Exercise brief: Skip the pictures, and retype the data below in full, exactly.

(Dataset entries)

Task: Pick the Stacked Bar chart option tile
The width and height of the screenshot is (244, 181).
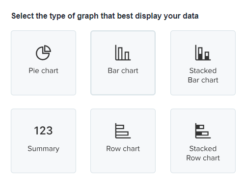Action: (203, 63)
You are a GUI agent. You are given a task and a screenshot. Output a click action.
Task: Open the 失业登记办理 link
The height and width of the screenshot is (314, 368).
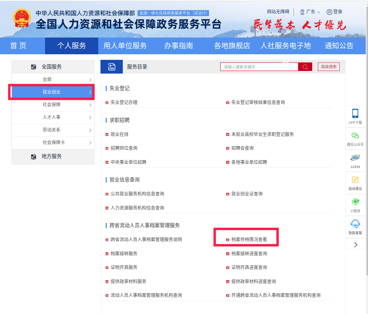coord(124,102)
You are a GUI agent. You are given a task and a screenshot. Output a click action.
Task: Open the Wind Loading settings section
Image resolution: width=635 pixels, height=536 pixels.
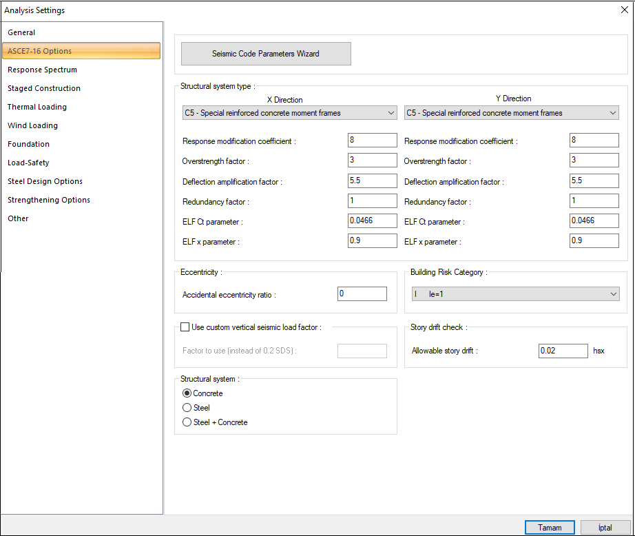[32, 125]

Task answer:
Task: Pick the Stacked Bar chart option tile
The width and height of the screenshot is (244, 181).
Action: (203, 63)
You are a GUI agent. You are given a task and a screenshot. Output a click action.
Task: Open the 失业登记办理 link
The height and width of the screenshot is (314, 368).
coord(124,102)
You are a GUI agent. You are given a task and a screenshot. Output a click action.
Task: Open the Wind Loading settings section
Image resolution: width=635 pixels, height=536 pixels.
[32, 125]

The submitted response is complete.